* [TASK DETAILS] All that is wanted is the exact lines from the one with "At what coordinates" through the last line of the entries, with both ends kept and every picture left out.

* [DATA TO EXAMINE]
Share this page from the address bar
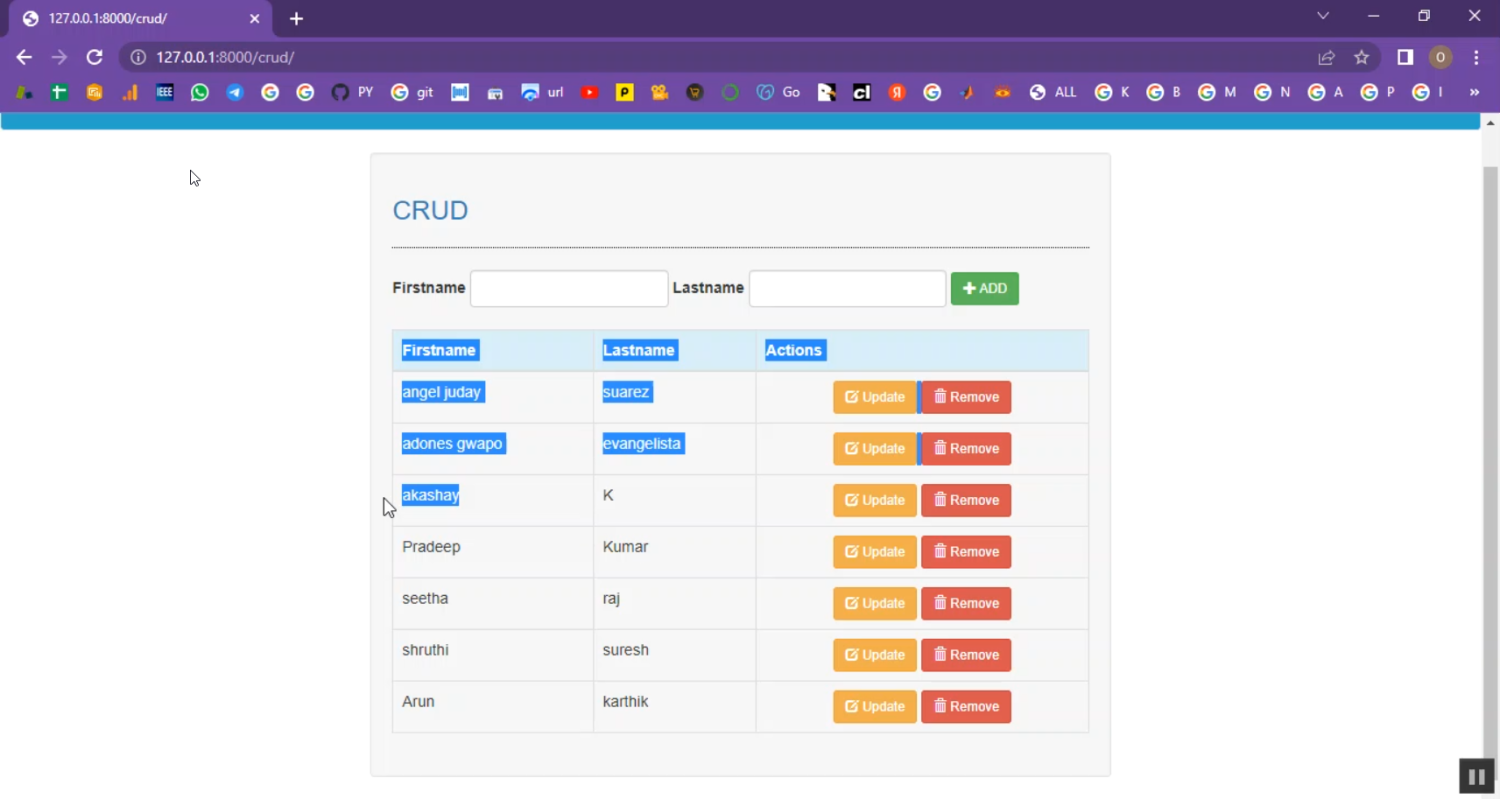The width and height of the screenshot is (1500, 799). (1326, 57)
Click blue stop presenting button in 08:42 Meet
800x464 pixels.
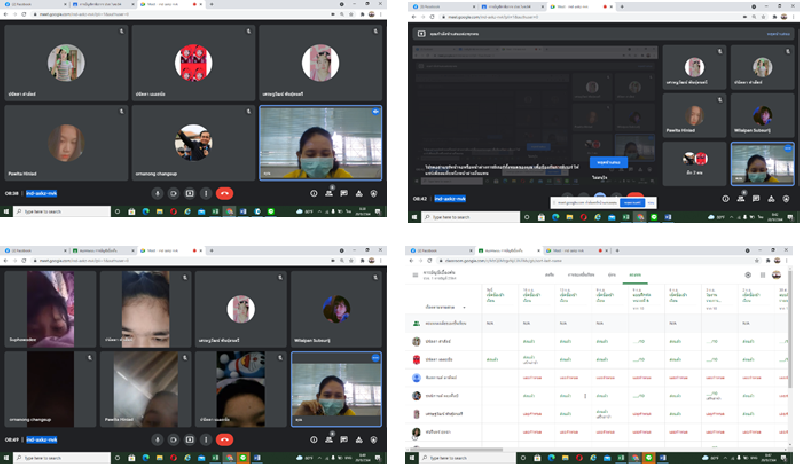608,160
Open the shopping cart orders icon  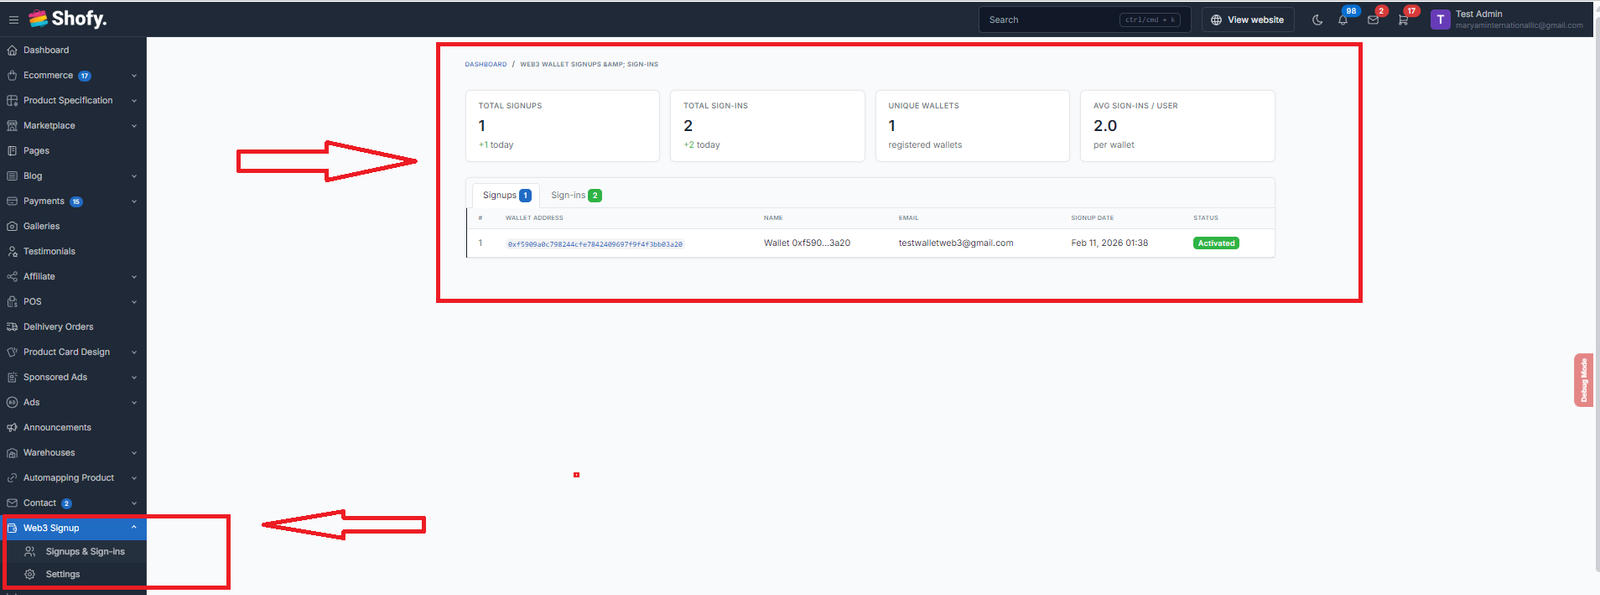coord(1403,20)
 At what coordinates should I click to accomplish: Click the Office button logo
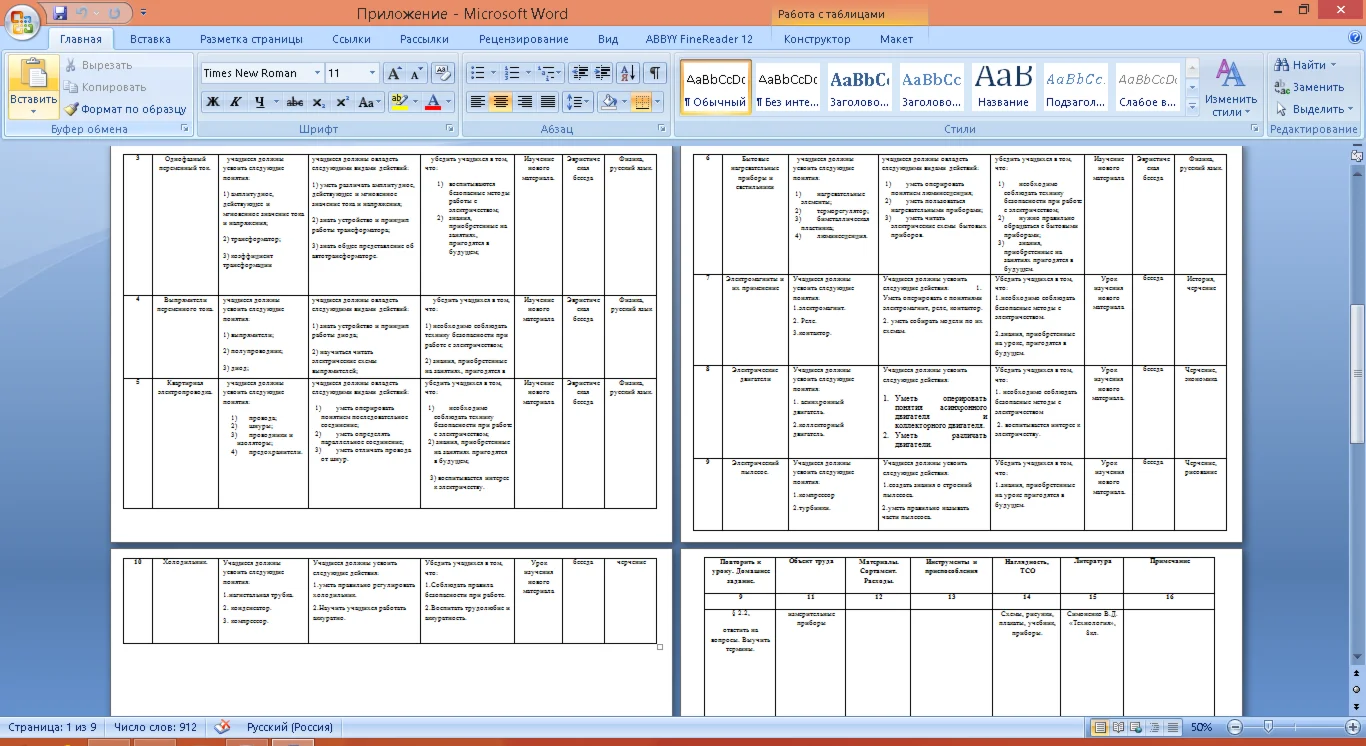[x=24, y=18]
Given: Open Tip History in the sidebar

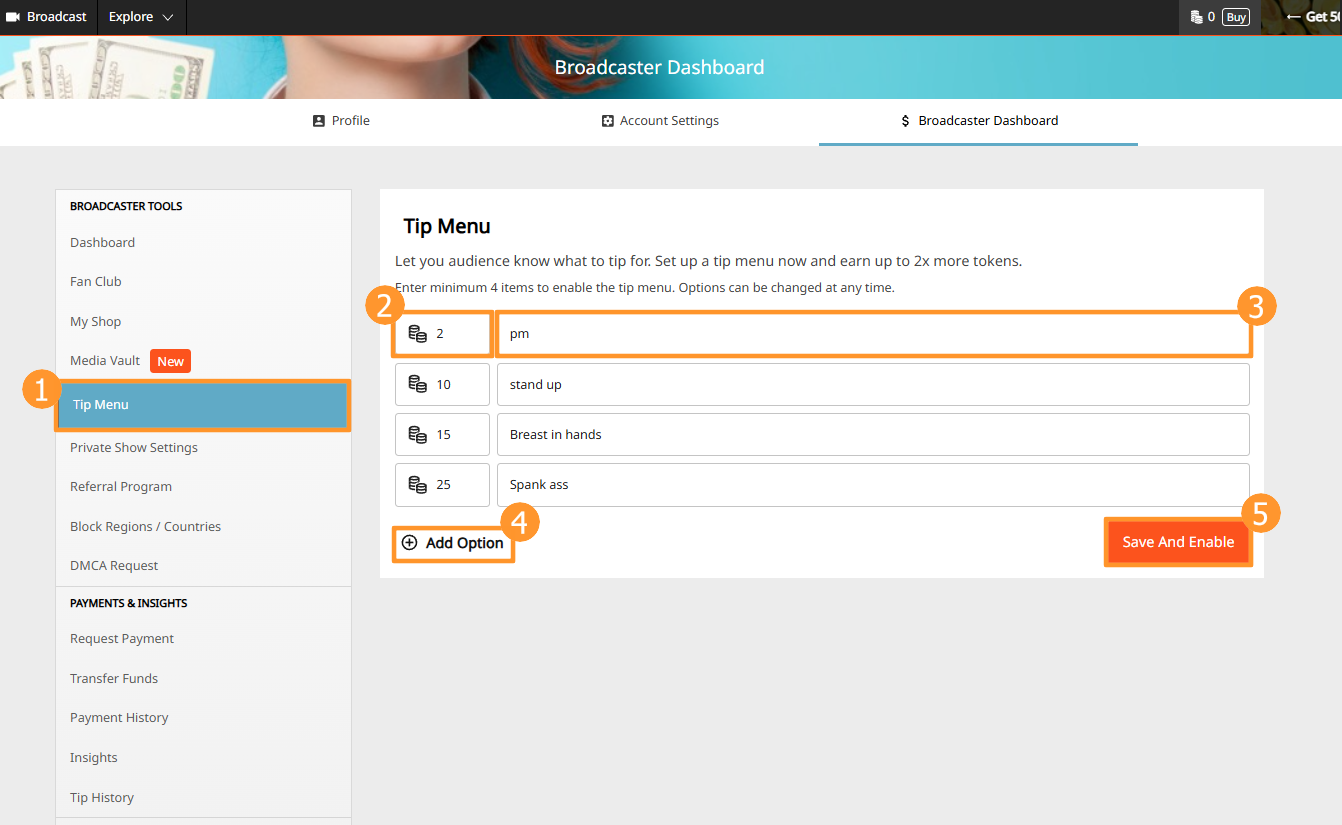Looking at the screenshot, I should 102,798.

* [RESULT OF THE TASK]
 At what coordinates should I click to accomplish: Click the Office button logo
[x=24, y=18]
Given: Open Tip History in the sidebar

Looking at the screenshot, I should 102,798.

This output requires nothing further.